Remote Contract
PUBLISHED
Nov 21, 2025
Join Rapid7's innovative team as a Staff Site Reliability Engineer, where you'll drive the reliability, scalability, and performance of our cloud-based security platforms. Collaborate with cross-functional teams to implement robust monitoring, automation, and incident response strategies that keep our services running smoothly 24/7.
Rapid7 is a leading cybersecurity company dedicated to empowering organizations to proactively secure their digital environments. As a Staff Site Reliability Engineer (SRE), you will play a pivotal role in maintaining the uptime, performance, and resilience of our global cloud infrastructure that powers threat detection, vulnerability management, and incident response solutions.

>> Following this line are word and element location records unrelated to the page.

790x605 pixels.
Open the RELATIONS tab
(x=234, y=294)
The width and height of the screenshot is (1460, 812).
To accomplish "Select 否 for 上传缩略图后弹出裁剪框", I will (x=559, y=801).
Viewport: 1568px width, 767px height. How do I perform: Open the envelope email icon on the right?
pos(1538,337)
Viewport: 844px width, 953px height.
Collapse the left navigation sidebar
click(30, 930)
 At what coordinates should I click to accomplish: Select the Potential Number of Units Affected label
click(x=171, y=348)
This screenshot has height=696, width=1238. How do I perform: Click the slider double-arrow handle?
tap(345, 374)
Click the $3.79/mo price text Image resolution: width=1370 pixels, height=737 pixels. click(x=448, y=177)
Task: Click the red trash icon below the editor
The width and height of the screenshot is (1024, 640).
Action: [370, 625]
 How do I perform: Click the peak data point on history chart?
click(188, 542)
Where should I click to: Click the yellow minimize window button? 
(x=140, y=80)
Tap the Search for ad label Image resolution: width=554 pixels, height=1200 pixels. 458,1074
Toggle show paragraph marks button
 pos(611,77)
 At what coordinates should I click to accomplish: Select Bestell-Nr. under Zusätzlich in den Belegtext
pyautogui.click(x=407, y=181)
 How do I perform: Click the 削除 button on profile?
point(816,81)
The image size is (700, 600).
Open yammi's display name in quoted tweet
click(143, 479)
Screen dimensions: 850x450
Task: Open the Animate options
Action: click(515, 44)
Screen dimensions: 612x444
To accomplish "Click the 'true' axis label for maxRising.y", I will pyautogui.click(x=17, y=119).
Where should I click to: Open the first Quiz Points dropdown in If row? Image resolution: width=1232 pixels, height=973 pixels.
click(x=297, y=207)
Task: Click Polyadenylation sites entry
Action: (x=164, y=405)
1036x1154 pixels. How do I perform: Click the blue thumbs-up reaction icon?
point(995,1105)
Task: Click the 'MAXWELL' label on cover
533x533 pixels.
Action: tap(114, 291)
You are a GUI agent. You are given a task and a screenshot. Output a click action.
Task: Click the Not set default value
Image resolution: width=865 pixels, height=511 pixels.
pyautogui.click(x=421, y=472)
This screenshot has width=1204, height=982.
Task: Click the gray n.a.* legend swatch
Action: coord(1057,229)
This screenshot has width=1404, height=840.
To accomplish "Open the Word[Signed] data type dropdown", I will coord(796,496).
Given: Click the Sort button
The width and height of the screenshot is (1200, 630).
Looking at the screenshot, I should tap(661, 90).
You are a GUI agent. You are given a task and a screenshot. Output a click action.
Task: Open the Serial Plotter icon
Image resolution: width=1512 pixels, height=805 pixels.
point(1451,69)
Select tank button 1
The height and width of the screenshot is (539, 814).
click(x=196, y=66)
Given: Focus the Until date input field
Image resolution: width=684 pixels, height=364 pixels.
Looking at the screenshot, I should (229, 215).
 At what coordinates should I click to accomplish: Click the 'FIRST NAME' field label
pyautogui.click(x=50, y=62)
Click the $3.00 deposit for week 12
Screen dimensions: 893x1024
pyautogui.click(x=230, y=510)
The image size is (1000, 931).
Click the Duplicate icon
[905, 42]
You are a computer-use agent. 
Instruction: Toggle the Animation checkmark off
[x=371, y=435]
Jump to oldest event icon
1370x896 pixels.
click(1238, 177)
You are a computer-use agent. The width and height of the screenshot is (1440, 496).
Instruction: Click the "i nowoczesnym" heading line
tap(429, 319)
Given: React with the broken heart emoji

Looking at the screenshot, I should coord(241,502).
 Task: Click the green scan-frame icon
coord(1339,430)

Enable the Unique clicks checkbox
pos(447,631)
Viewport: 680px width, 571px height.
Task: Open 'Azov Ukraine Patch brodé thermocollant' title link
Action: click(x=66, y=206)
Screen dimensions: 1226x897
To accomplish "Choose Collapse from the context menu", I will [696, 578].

In this senior position, you will lead efforts to design, implement, and optimize systems that ensure our services meet stringent SLAs. You'll work closely with software engineers to embed reliability practices into the development lifecycle, automate operational tasks, and conduct post-incident analyses to prevent future disruptions. Your expertise in distributed systems, fault-tolerant architectures, and chaos engineering will be crucial in scaling our platforms to handle increasing workloads securely and efficiently.
Key responsibilities include proactively monitoring system health, developing runbooks for common issues, participating in on-call rotations, and mentoring junior team members. You'll leverage tools like PagerDuty for alerting, Splunk for logging, and advanced metrics to drive data-informed decisions. At Rapid7, we value innovation and work-life balance, offering you the chance to contribute to cutting-edge security technologies while growing your career in a dynamic, collaborative environment.